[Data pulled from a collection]
::::::

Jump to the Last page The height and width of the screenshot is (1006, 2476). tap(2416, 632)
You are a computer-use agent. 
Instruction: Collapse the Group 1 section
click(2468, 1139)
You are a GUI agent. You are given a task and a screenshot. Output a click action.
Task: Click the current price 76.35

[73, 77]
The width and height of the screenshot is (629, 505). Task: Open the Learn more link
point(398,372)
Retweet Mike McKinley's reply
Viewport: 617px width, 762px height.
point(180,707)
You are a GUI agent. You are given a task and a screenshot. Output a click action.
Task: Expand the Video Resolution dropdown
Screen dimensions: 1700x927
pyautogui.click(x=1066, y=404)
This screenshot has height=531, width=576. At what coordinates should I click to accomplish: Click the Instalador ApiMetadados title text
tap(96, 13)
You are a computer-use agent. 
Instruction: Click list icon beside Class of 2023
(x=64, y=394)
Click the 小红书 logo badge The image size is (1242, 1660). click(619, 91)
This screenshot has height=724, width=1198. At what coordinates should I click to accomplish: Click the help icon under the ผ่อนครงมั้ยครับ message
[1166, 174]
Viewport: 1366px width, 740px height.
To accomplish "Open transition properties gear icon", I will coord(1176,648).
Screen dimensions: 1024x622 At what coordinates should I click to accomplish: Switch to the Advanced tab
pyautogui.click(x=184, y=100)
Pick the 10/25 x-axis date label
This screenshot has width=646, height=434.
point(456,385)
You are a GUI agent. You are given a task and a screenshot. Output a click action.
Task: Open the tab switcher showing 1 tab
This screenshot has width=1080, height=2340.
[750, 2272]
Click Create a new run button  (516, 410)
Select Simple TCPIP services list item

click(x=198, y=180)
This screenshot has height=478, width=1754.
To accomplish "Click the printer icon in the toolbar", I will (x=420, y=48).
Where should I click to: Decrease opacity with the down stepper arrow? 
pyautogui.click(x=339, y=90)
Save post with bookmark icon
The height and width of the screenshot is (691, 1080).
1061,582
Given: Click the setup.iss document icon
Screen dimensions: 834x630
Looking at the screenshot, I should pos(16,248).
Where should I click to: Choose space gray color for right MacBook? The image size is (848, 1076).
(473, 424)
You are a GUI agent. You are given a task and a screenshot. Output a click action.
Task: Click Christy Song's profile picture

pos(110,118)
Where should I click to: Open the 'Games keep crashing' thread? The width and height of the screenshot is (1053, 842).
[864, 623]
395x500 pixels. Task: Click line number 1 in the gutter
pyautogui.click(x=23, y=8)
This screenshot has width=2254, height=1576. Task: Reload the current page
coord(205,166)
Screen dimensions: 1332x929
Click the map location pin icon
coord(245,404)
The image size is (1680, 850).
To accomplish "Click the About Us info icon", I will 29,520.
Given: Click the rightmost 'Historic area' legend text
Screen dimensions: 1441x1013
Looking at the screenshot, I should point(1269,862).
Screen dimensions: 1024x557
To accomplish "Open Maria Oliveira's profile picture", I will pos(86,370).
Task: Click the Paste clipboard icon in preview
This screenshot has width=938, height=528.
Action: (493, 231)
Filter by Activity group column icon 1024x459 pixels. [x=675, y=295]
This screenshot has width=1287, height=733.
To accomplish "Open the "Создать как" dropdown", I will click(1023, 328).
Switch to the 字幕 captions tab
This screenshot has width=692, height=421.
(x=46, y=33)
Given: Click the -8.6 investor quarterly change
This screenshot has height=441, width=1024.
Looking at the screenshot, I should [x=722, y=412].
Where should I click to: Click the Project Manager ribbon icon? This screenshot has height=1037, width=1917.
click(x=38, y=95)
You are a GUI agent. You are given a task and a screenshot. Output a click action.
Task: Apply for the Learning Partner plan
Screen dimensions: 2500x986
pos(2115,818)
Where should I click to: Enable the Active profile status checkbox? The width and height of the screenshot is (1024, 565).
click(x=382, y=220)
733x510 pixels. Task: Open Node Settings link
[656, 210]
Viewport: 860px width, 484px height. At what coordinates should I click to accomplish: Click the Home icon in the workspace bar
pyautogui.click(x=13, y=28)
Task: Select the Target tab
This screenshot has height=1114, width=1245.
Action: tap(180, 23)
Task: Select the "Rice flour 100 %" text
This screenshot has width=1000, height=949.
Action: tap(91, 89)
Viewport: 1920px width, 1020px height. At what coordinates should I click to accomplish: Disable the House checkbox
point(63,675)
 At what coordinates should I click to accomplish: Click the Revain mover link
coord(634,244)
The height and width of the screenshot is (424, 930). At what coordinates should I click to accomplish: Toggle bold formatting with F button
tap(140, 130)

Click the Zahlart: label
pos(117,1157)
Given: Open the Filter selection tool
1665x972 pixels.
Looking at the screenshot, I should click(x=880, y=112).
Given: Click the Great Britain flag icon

::::::

Copy out the records verbatim, from their first line through the line that contains "I will coord(1176,648).", both included.

Jump to the Last page The height and width of the screenshot is (1006, 2476). tap(2416, 632)
You are a computer-use agent. 
Instruction: Collapse the Group 1 section
click(2468, 1139)
You are a GUI agent. You are given a task and a screenshot. Output a click action.
Task: Click the current price 76.35

[73, 77]
The width and height of the screenshot is (629, 505). Task: Open the Learn more link
point(398,372)
Retweet Mike McKinley's reply
Viewport: 617px width, 762px height.
point(180,707)
You are a GUI agent. You are given a task and a screenshot. Output a click action.
Task: Expand the Video Resolution dropdown
Screen dimensions: 1700x927
pyautogui.click(x=1066, y=404)
This screenshot has height=531, width=576. At what coordinates should I click to accomplish: Click the Instalador ApiMetadados title text
tap(96, 13)
You are a computer-use agent. 
Instruction: Click list icon beside Class of 2023
(x=64, y=394)
Click the 小红书 logo badge The image size is (1242, 1660). click(619, 91)
This screenshot has height=724, width=1198. At what coordinates should I click to accomplish: Click the help icon under the ผ่อนครงมั้ยครับ message
[1166, 174]
Viewport: 1366px width, 740px height.
To accomplish "Open transition properties gear icon", I will coord(1176,648).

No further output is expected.